**Provided records**
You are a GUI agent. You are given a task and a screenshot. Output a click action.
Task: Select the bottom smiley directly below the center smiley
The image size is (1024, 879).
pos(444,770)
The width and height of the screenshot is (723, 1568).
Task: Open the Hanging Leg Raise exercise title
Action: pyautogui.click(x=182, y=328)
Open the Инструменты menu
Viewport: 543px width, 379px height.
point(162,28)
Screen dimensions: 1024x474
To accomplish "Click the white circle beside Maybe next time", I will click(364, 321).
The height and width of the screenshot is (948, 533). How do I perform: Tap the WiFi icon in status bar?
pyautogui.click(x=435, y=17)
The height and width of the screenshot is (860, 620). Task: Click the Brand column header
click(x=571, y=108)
--
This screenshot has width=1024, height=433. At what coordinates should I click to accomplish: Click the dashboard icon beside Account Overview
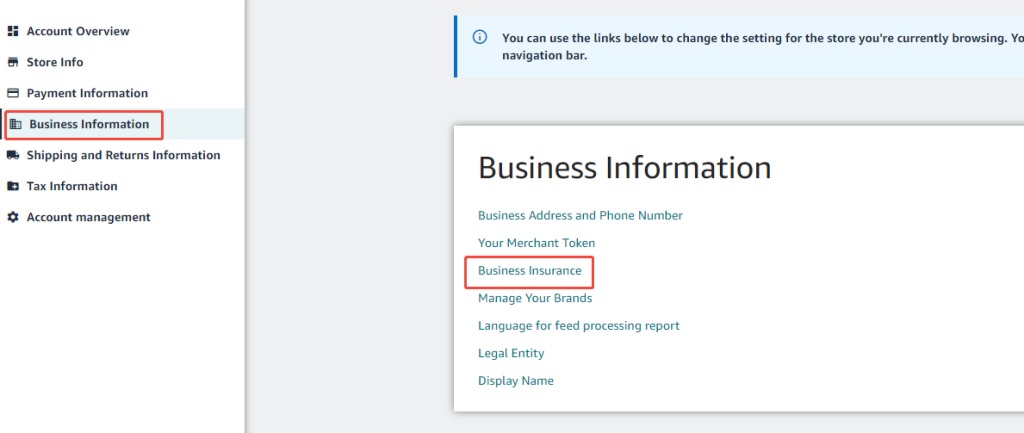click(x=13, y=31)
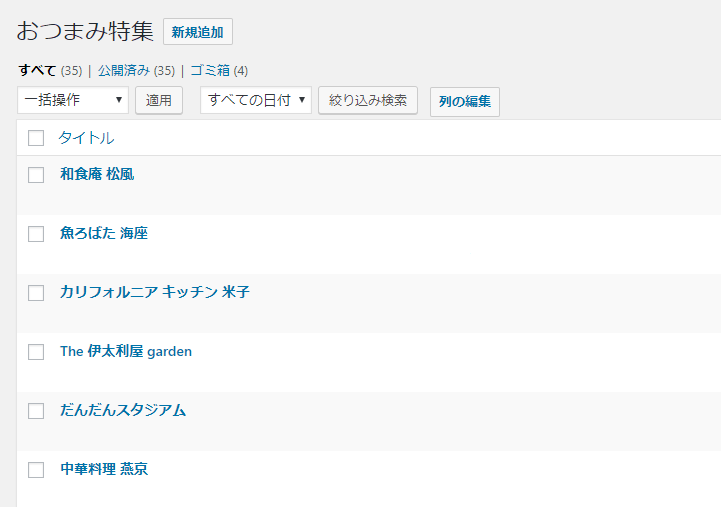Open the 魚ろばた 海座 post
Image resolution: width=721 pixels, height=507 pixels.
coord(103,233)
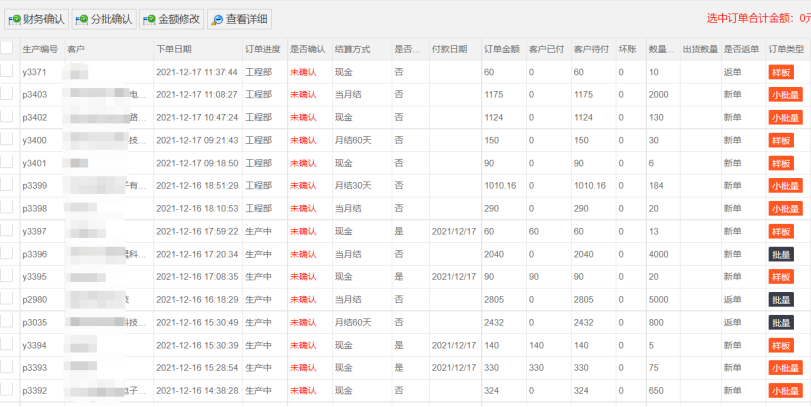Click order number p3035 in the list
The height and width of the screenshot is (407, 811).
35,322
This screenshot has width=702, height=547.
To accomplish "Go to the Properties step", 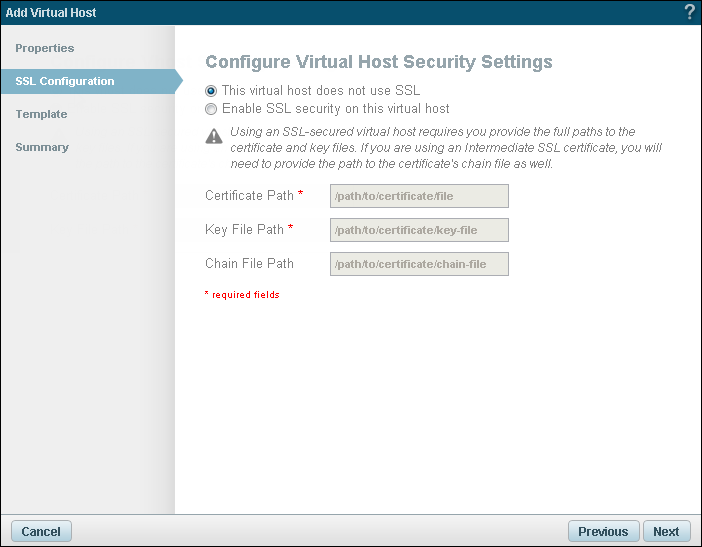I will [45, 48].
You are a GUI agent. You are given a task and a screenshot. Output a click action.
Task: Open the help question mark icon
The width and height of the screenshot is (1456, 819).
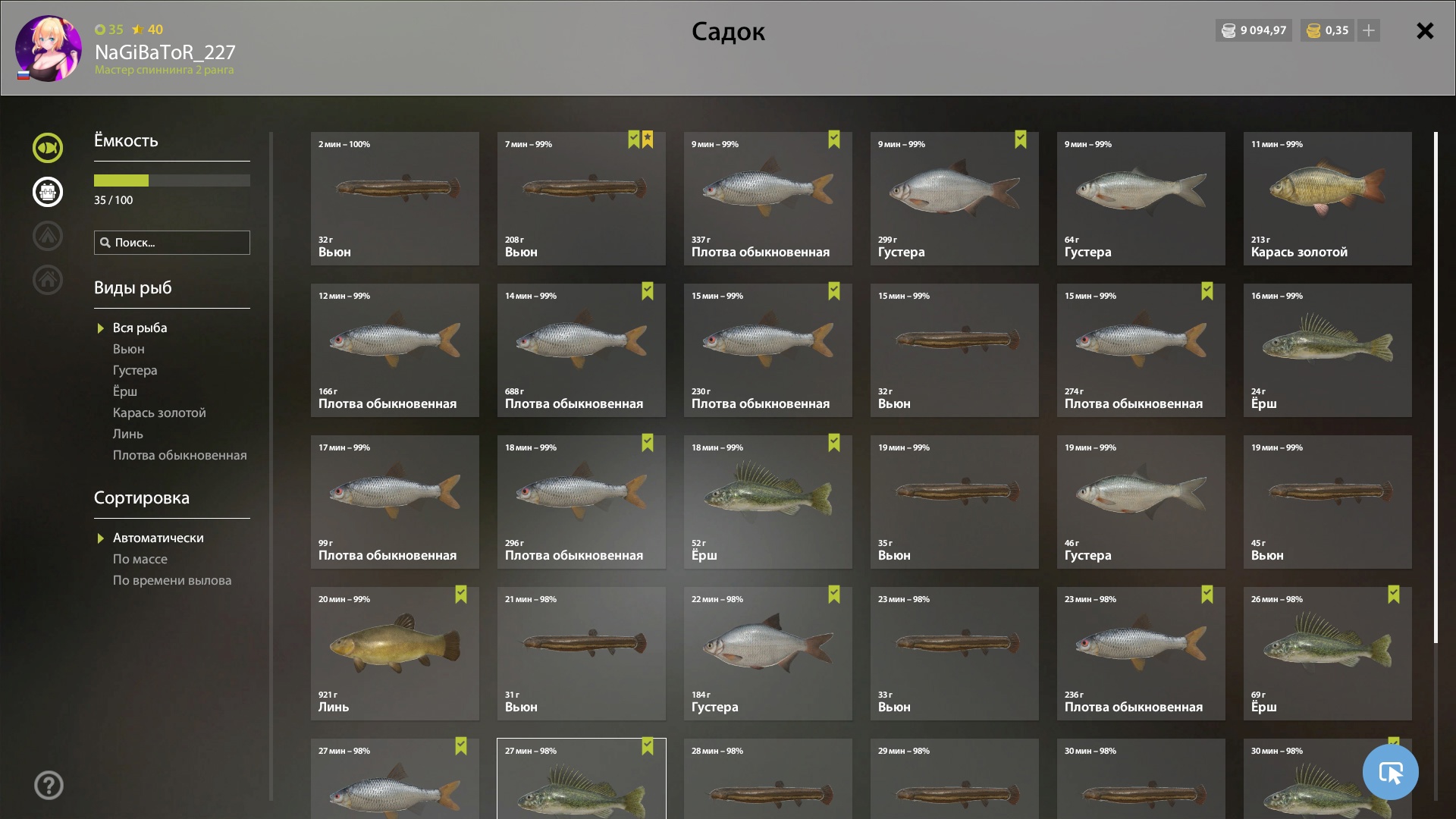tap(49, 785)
...
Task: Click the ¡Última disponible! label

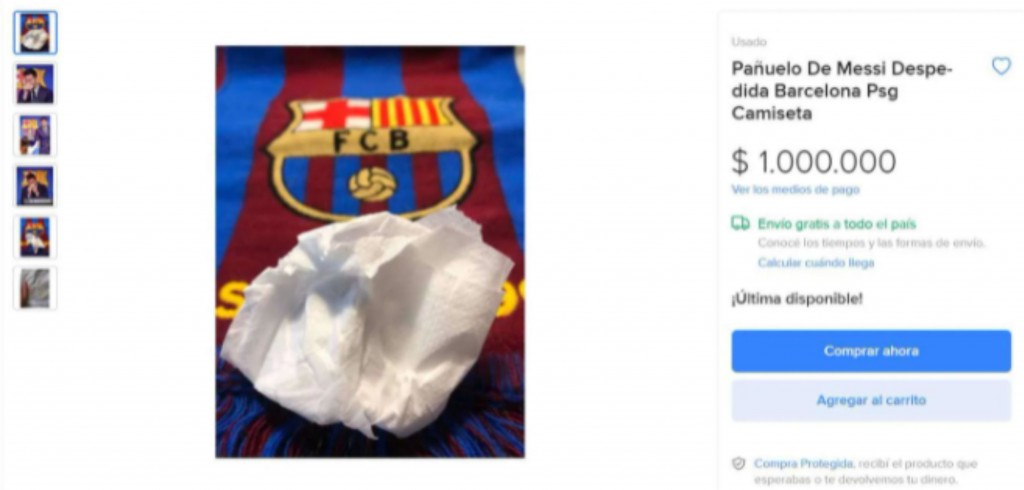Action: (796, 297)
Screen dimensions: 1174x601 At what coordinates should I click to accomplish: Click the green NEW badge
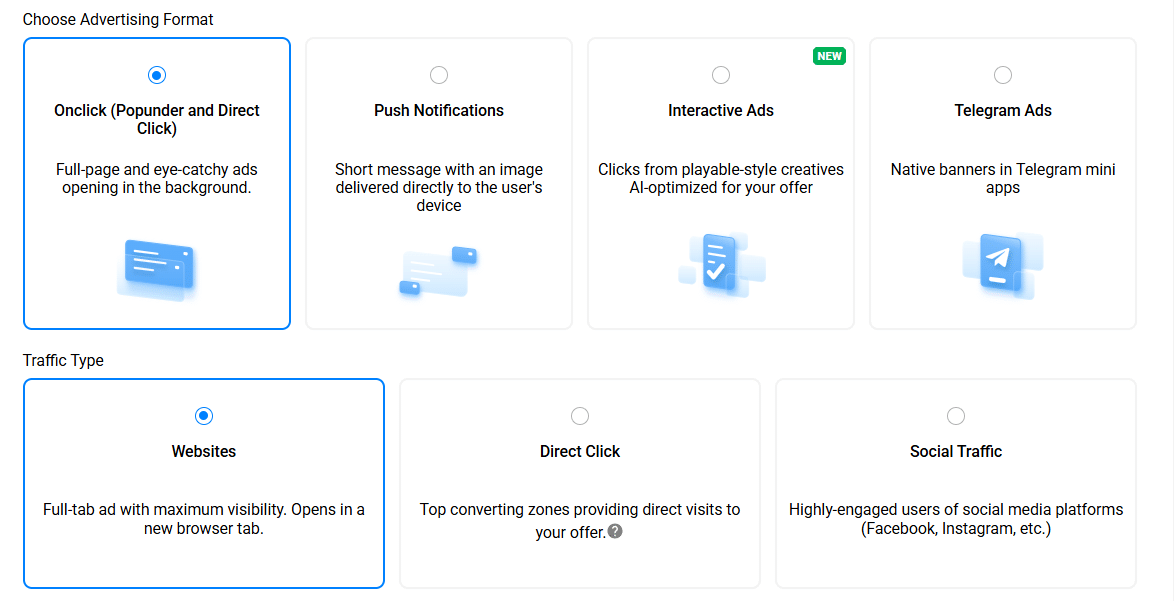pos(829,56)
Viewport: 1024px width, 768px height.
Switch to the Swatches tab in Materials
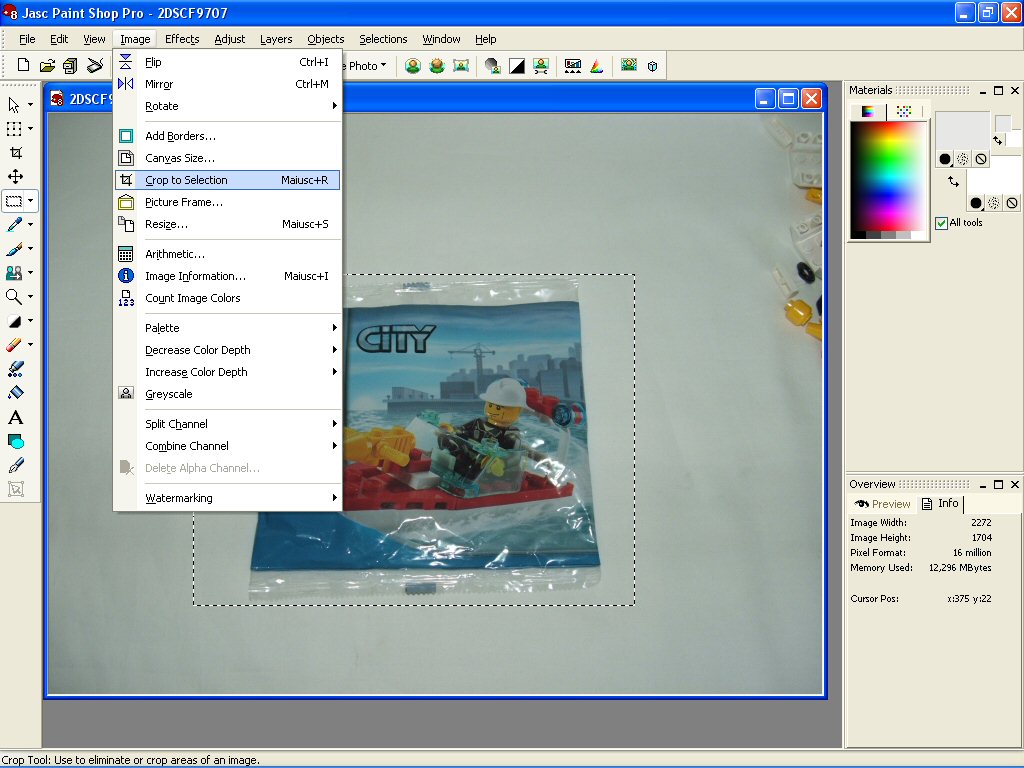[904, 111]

**Exercise aim**
Above this task is a listing. Restate, word for word and with nothing added, the lines from the one with "Task: Select the" through the one with "Screen dimensions: 1024x474".

**Answer to the problem**
Task: Select the bottom smiley directly below the center smiley
The image size is (1024, 879).
pos(444,770)
The width and height of the screenshot is (723, 1568).
Task: Open the Hanging Leg Raise exercise title
Action: pyautogui.click(x=182, y=328)
Open the Инструменты menu
Viewport: 543px width, 379px height.
point(162,28)
Screen dimensions: 1024x474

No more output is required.